Harvesting Agricultural IoT's Potential

The success of the IoT’s impact on precision farming is dependent on the creation of a robust ecosystem.

Livestock management is another function where the IoT is taking root. Livestock such as cattle can have their data tracked with sensors to monitor performance and overall health. For example, if an animal is sick or injured, a sensor can send data that identifies this so that they can be separated from other animals to be treated. This also lowers the risk of disease spreading. Drones are also being utilized to cut workforce costs and take advantage of real-time tracking of livestock.

Moreover, the market is growing. Valued at $6 billion in 2020, precision farming is expected to expand at a compound annual growth rate (CAGR) of 13.1 percent from 2021 to 2028. Thanks to increased adoption of IoT technology and advanced analytics, which uses forecast data to ensure that the crop and soil receive adequate nurturing, farmers are better able to plan and manage their crops. But to deliver these high-level capabilities in typically harder-to-reach, isolated locations, farms and farmers require access to a critical resource—connectivity.

Powering the IoT

The very nature of farms means that they are often located in rural areas, out of reach of terrestrial connectivity infrastructure. This new level of digitalization in agriculture requires uninterrupted, highly reliable communications to operate effectively and there is no one-size-fits all solution for each use case. Different connectivity capabilities will be required to address the full spectrum of applications from monitoring of farm machinery to the provision of Internet access to farm buildings. Use cases will vary in terms of the amount of data required: some will have high data requirements, some low.

Satellite’s inherent capabilities—such as its ability to reach remote areas, scale, and to extend coverage for other providers—make it an ideal enabler of IoT. For example, satellite’s ‘anywhere, anytime’ capability enables real-time asset management. This means that IoT sensors can collect data in the field, such as air and water quality, and enable live tracking of weather and environmental circumstances. In doing so, satellite-based IoT solutions provide a highly reliable, cost-effective solution that can reach anywhere. Satellite is also highly scalable, allowing it to serve many remote sites across a wide geographical area.

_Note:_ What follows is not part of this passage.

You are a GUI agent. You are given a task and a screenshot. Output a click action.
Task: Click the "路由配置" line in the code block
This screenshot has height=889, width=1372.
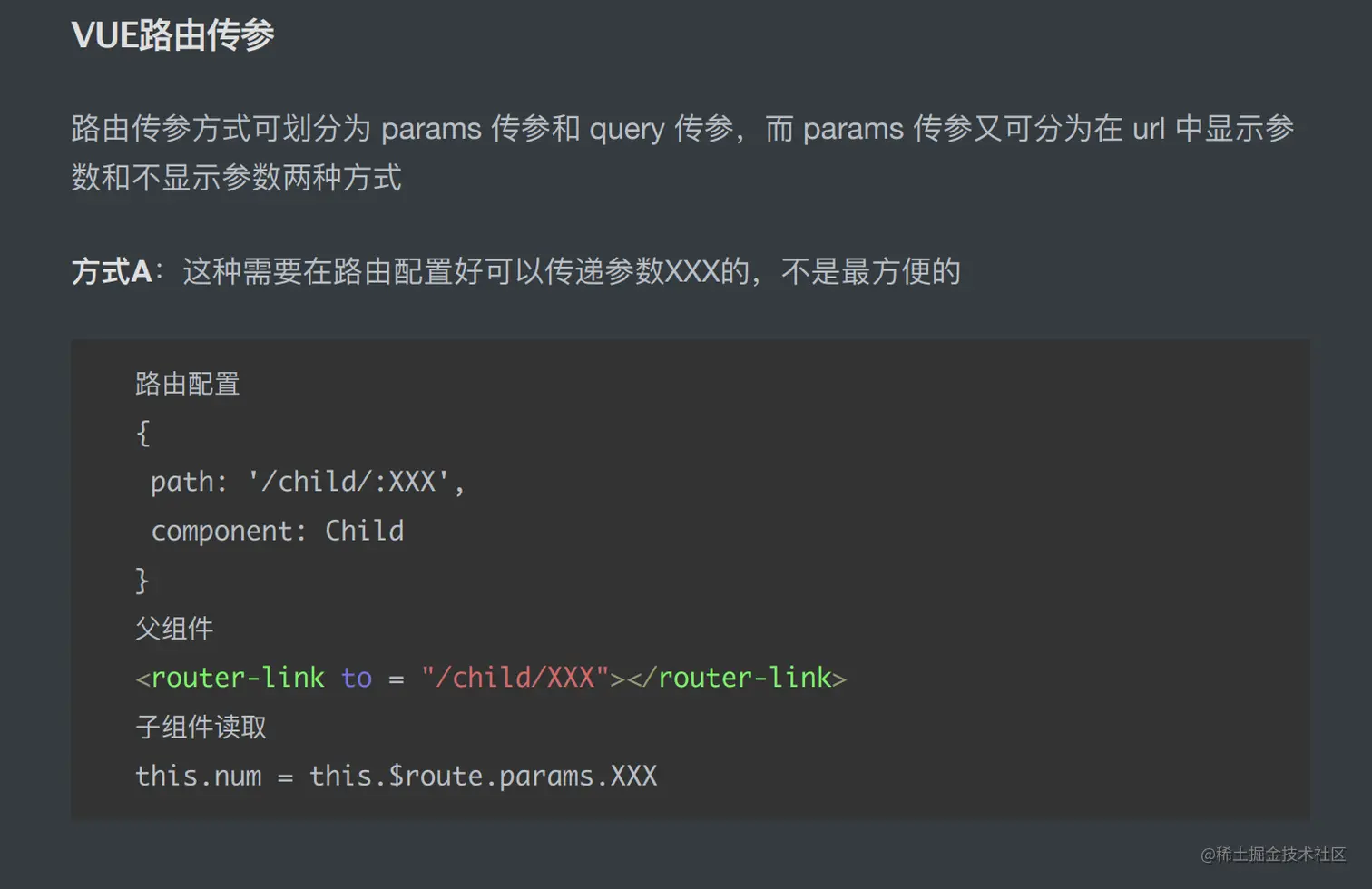tap(187, 384)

Use case examples include crop management and weather monitoring. For the former, sensors can gather ground temperature, water potential and soil moisture data. Remotely controlled systems like pheromone dispensers and traps can manage pests and any data collected is sent by satellite to the cloud. Cloud applications can be set to monitor pest activity, potential crop diseases, and growing predictions and send relevant alarms to the growers. For weather monitoring, connected sensors tracking wind speed, direction, rainfall, sunshine, humidity and air pressure collect local data and weather information that are then transmitted via satellite to the cloud. The collected data and cloud application allow for more informed decisions on crop preparation, irrigation, pesticide use and labor dispatch.

Another critical requirement of any IoT solution is ease of use. Time is a critical resource in agriculture, and with no IT manager on a farm, farmers still need to be able to install the systems rapidly and get them up and running quickly. Terminals must also be small, with low power consumption, offering access to all frequency bands—and the cost of the solution must be affordable. Above all, farmers must see fast return on investment.

A new ecosystem

The success of the IoT’s impact on precision farming is dependent on the creation of a robust ecosystem. This involves several steps: harvesting the data from the field, passing it to the cloud and analyzing it using AI and machine learning before making meaningful data available on platforms that farmers can easily access to aid decision-making. Real-time information on weather and environmental factors, for example, will provide key data on when to irrigate. Other tools such as intelligent silos, drone and soil sensors and farm robots provide critical insights, enabling better management of crops and livestock.

The IoT, in both the agriculture sector and other industries, can improve productivity, allow for better asset management and monitoring, enhance security, and ensure accurate data gathering. The IoT’s rapid growth is bringing huge improvements in terms of both the abilities and costs of equipment such as sensors and terminal pricing and affordable connectivity solutions. With concerns over the production of food and the availability of water topping the agenda for governments, aid agencies and farmers alike, this means that precision farming can be equipped with the technology to prepare the agricultural industry for the challenges that lie ahead. Satellite-based IoT solutions offer an answer, providing a highly reliable, cost-effective solution that can reach anywhere.